Move the Frames to the Correct Directory Based on Distraction Info

lizhe918 commented 1 year ago

ViT-DD predicts not only the emotion but also the distraction in driving. Luckily, in DMD, the distractions are already labeled in the JSON file with each video. These are ground-truth labels, and we need to format them properly so they can be fed into ViT-DD.

Firstly, you need to find the JSON file with each video and make sense of what it. You can find near the bottom of each JSON file the labels of driver actions, which are "distractions" for ViT-DD. The actions are not identical to the distractions in terms of the number of classes and the name choices. For details, please refer to https://github.com/Vicomtech/DMD-Driver-Monitoring-Dataset/wiki/DMD-distraction-related-action-annotation-criteria and the following list for ViT-DD:

c0: safe driving
c1: texting - right
c2: talking on the phone - right
c3: texting - left
c4: talking on the phone - left
c5: operating the radio
c6: drinking
c7: reaching behind
c8: hair and makeup
c9: talking to passenger

In this task, we need to do the following things:

Create ./datasets/DMD/SideBody/test and ./datasets/DMD/SideBody/train.
Create ./datasets/DMD/SideBody/train/cn, where n ranges from 0 to 9, inclusive. In other words, there are going to be 10 new folders.
For each frame in ./datasets/DMD/SideBody, move the frame into the correct ./datasets/DMD/SideBody/train/cn directory, based on the information in the JSON file, which specifies the distraction that happens in each frame.
Create ./datasets/DMD/driver_imgs_list.csv. This CSV file has three columns.
- The first column is subject, whose value represents a driver. That is, for the side body frames of the same driver, the subject values of the frames should be the same. The value should look like p001.
- The second column is classname, which is the distraction cn of the side body frame. That is, the values in this column are all in the format of cn, where n ranges from 0 - 9. This information must be consistent with the directory of the frame.
- The third column is img, which is the name of the side body frame.
Modify the .gitignore file so that these images are not uploaded to GitHub.

NOTE: the third and forth steps may happen in one iteration of the side body frames.

Please carefully document any edge cases you encounter and the solution you adopt.

lizhe918 commented 1 year ago

This issue may be worked together with issue #8.

Christina663 commented 1 year ago

Question: every single video folder (gas) has a corresponding JSON file for distraction info. Does every video has a corresponding driver_imgs_list.csv file? Or is there one single .csv file for all the videos from DMD dataset?

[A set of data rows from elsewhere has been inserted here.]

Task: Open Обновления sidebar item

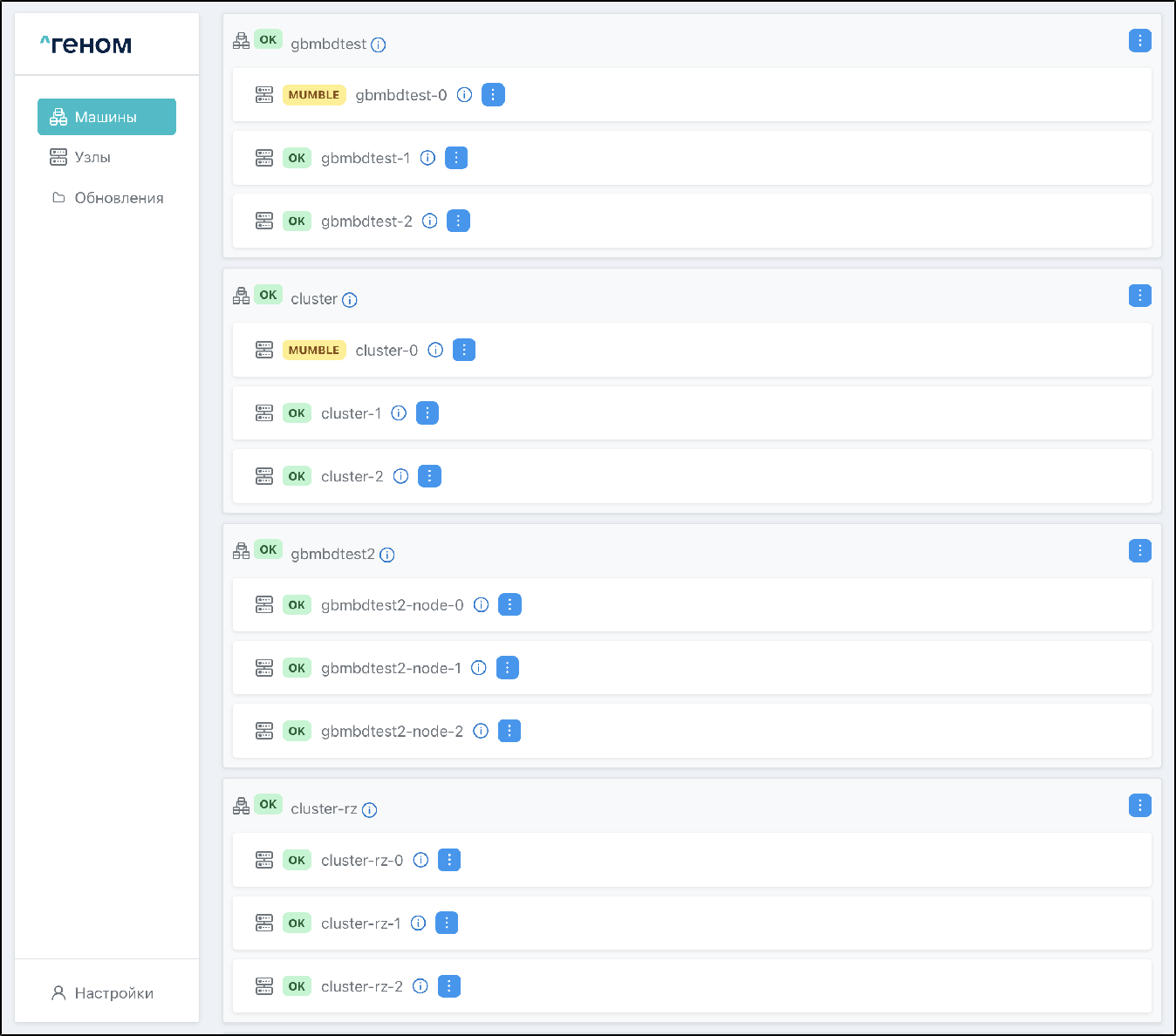Action: [x=119, y=198]
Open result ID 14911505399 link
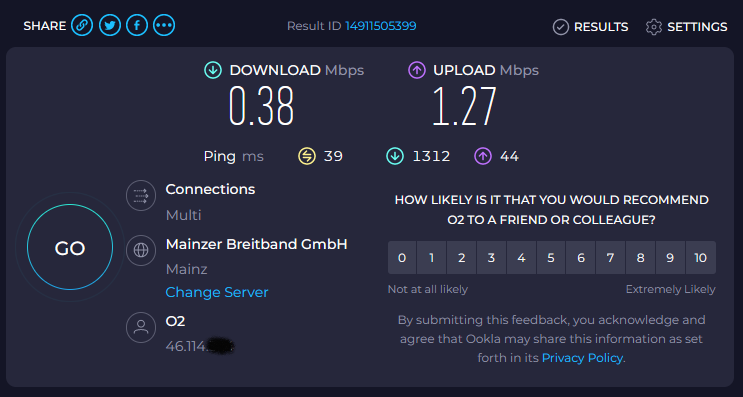Image resolution: width=743 pixels, height=397 pixels. [x=381, y=26]
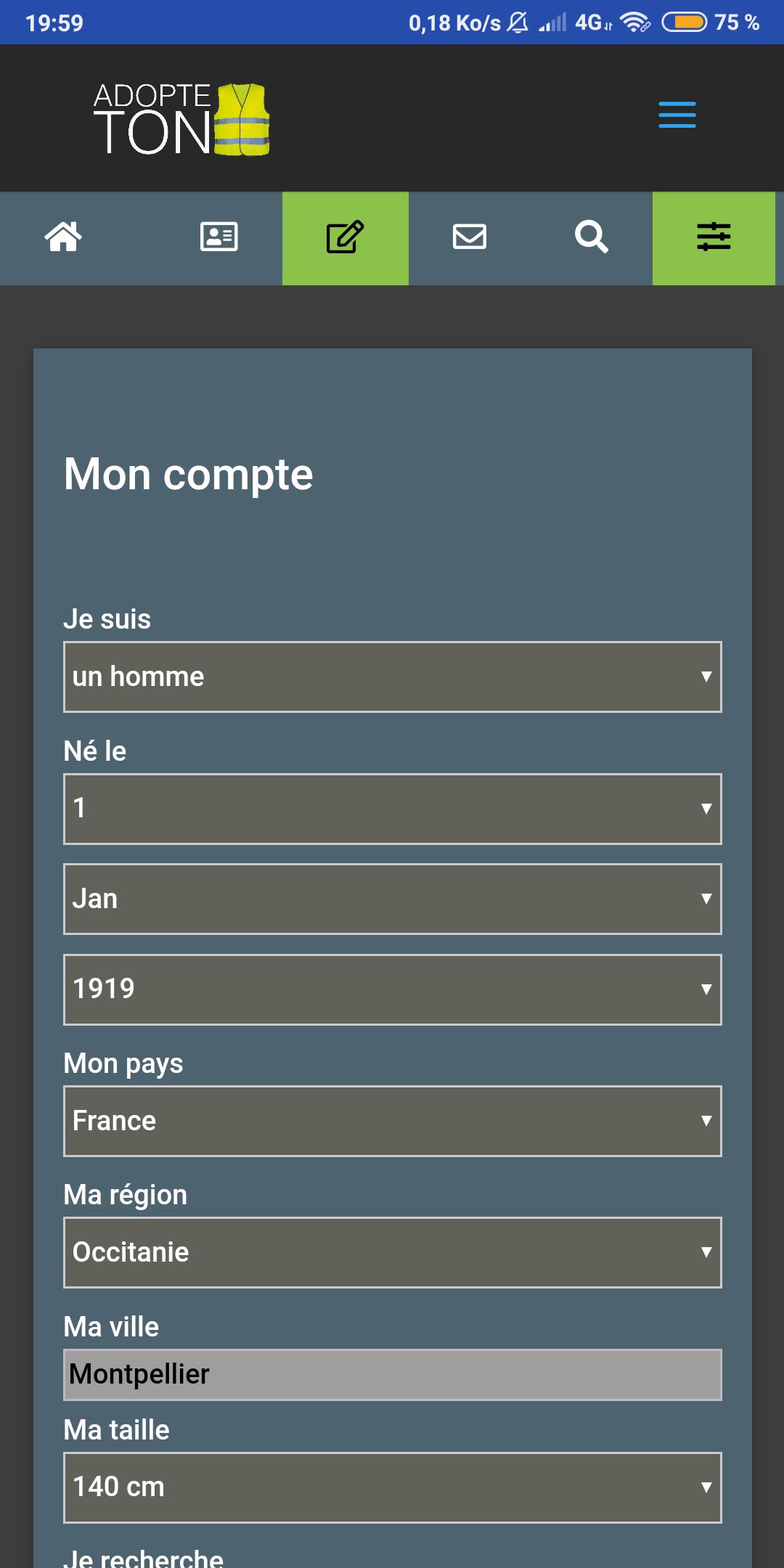Image resolution: width=784 pixels, height=1568 pixels.
Task: Open the 'Mon pays' dropdown showing France
Action: click(x=392, y=1121)
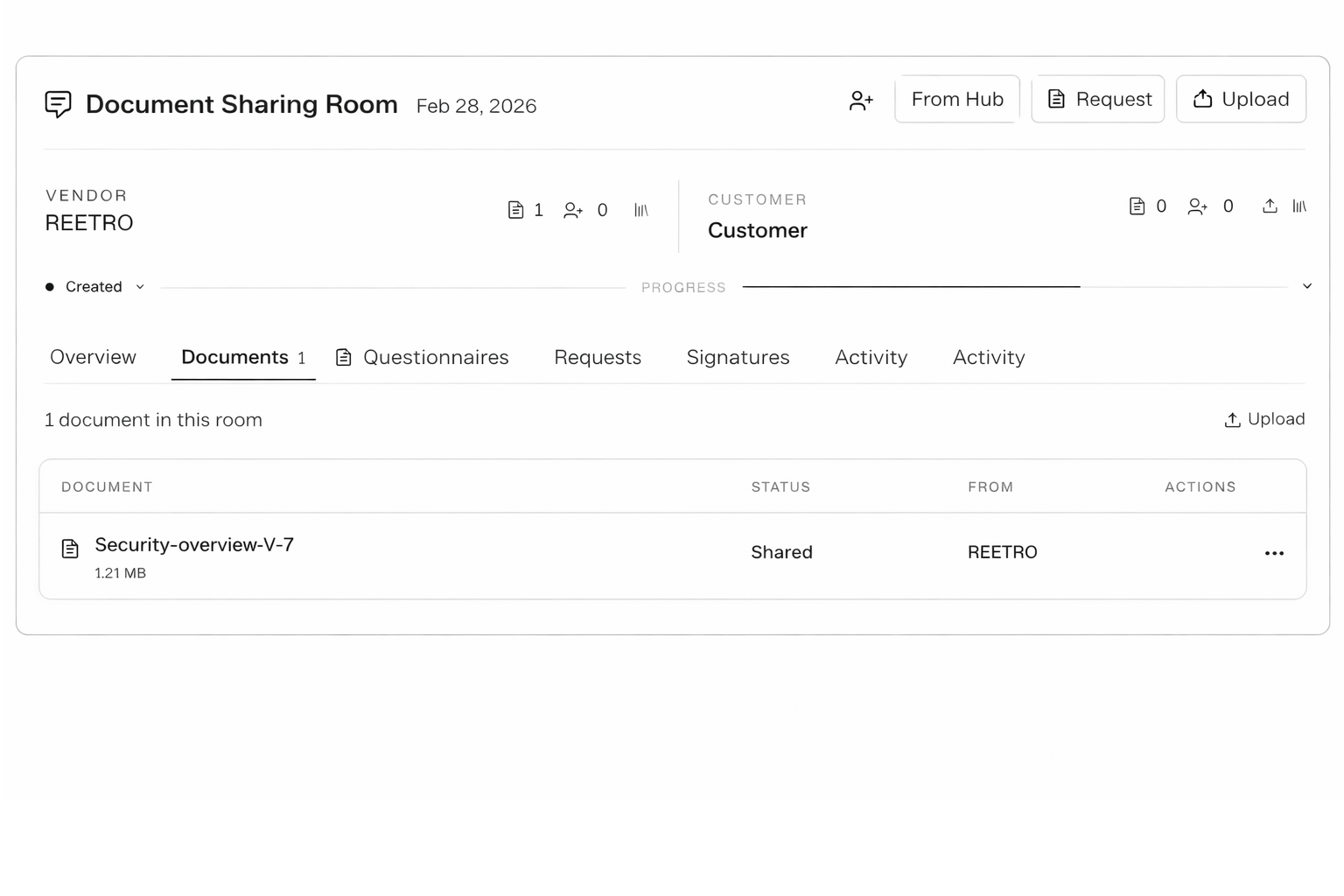1344x896 pixels.
Task: Click the chat icon beside Document Sharing Room
Action: click(58, 104)
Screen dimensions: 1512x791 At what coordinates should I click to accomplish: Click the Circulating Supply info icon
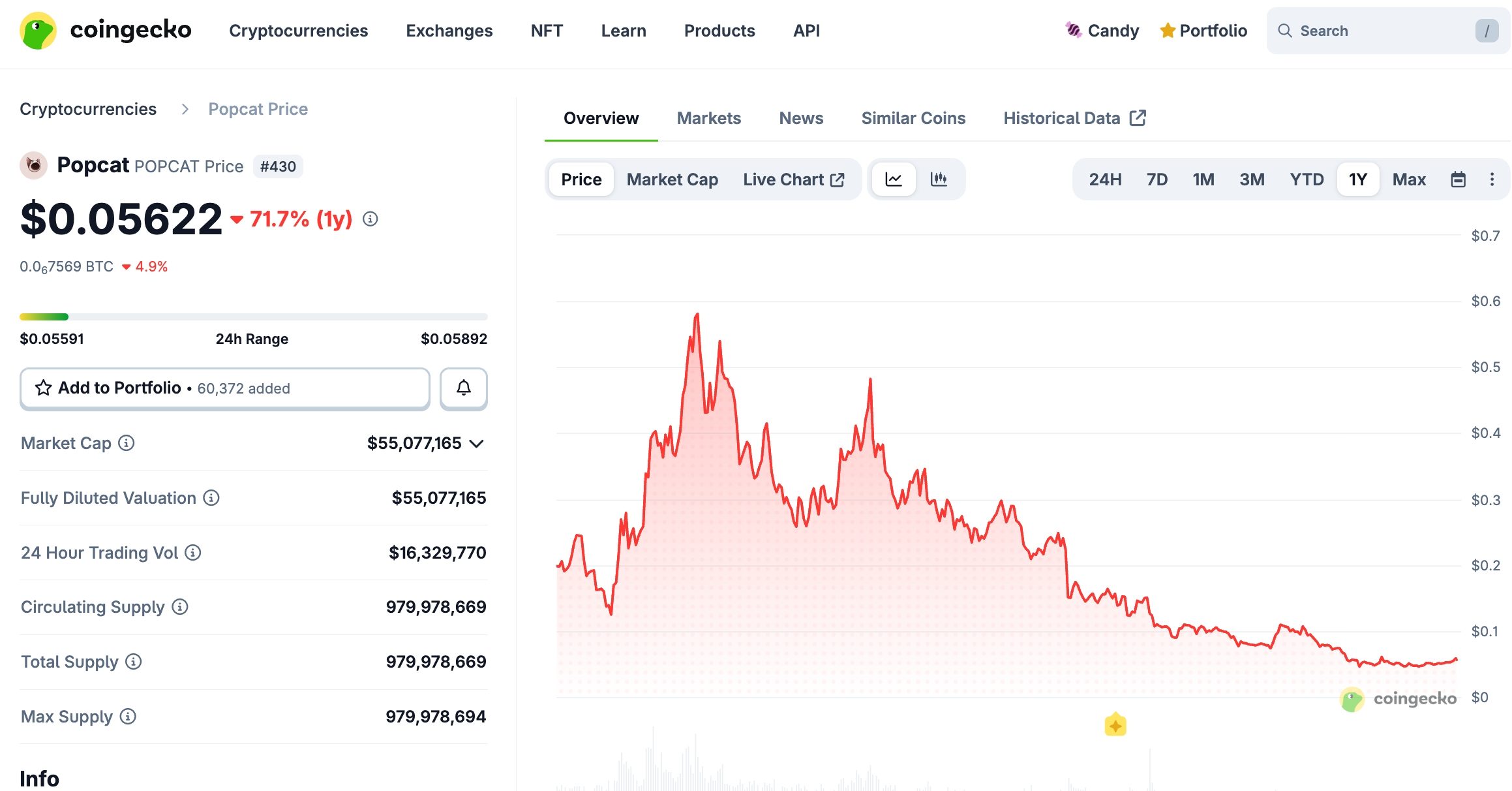pos(179,607)
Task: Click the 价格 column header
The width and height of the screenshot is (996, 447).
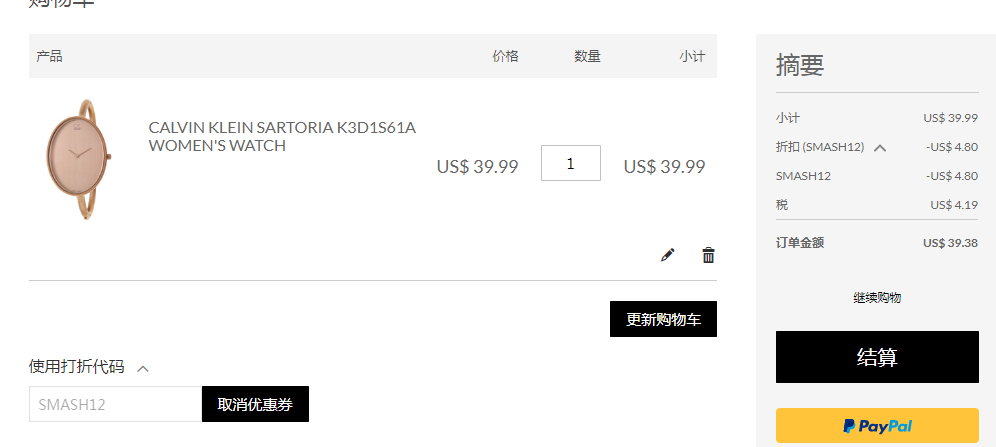Action: pyautogui.click(x=505, y=56)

Christina663 commented 1 year ago

Question #2: how to deal with the frame offset when matching single frames with distraction labels?

lizhe918 commented 1 year ago

true_frame_number = (name_frame_number - 1) * 30 + 1

lizhe918 commented 1 year ago

If, for a particular frame, there are multiple distractions, such as having both "hair and makeup" (c8) and "talking to passengers" (c9), we should always take the smaller number, which, in this case, c8 as the final distraction classification. So, each frame only has one distraction associated with it in the final output.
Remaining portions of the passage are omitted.